The dark side of big data
Finally there is a dark side of big data. As mentioned earlier, big data techniques allows one to predict and change people’s behaviours. While this is not necessarily a bad thing (because it could help with disease prevention) but this technique could be used to change people’s behaviours for somebody else’s own personal needs. For example there have been various documented examples where big data techniques have been used to change people’s voting intensions.
How will General Data Protection Regulation (GPDR) impact big data?
GDPR is a new piece of EU regulation that went live 25 May 2018. Its purpose is to give individuals control over their personal data when used by organisations. Failure to comply could result in organisations being fined up to 4% of annual turnover or €20 million depending which is higher. As a result, organisations have had to implement governance frameworks to comply. (It is important to note that non-personal data is out of scope).
While the long term impact on big data is unclear, it is safe to say there are immediate challenges.

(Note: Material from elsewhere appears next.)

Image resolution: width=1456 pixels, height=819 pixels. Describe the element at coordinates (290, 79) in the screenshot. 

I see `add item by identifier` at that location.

Organisations are investigating approaches to ensure they obtain the benefits of big data but comply with GDPR. For example (a) anonymising personal data (b) only holding personal data for the minimum period required to process (c) only collecting minimum the data attributes required, (d) including privacy notices to clearly state what the data is being used for and (e) ensuring data is collected by 'opt-in’ only.
What is the future of big data?
Big data definitely has a massive future going forward and will no doubt provide a great benefit to society. However it is important that one does not underestimate the implementation challenges posed, the regulatory risks as well as the dark side of big data.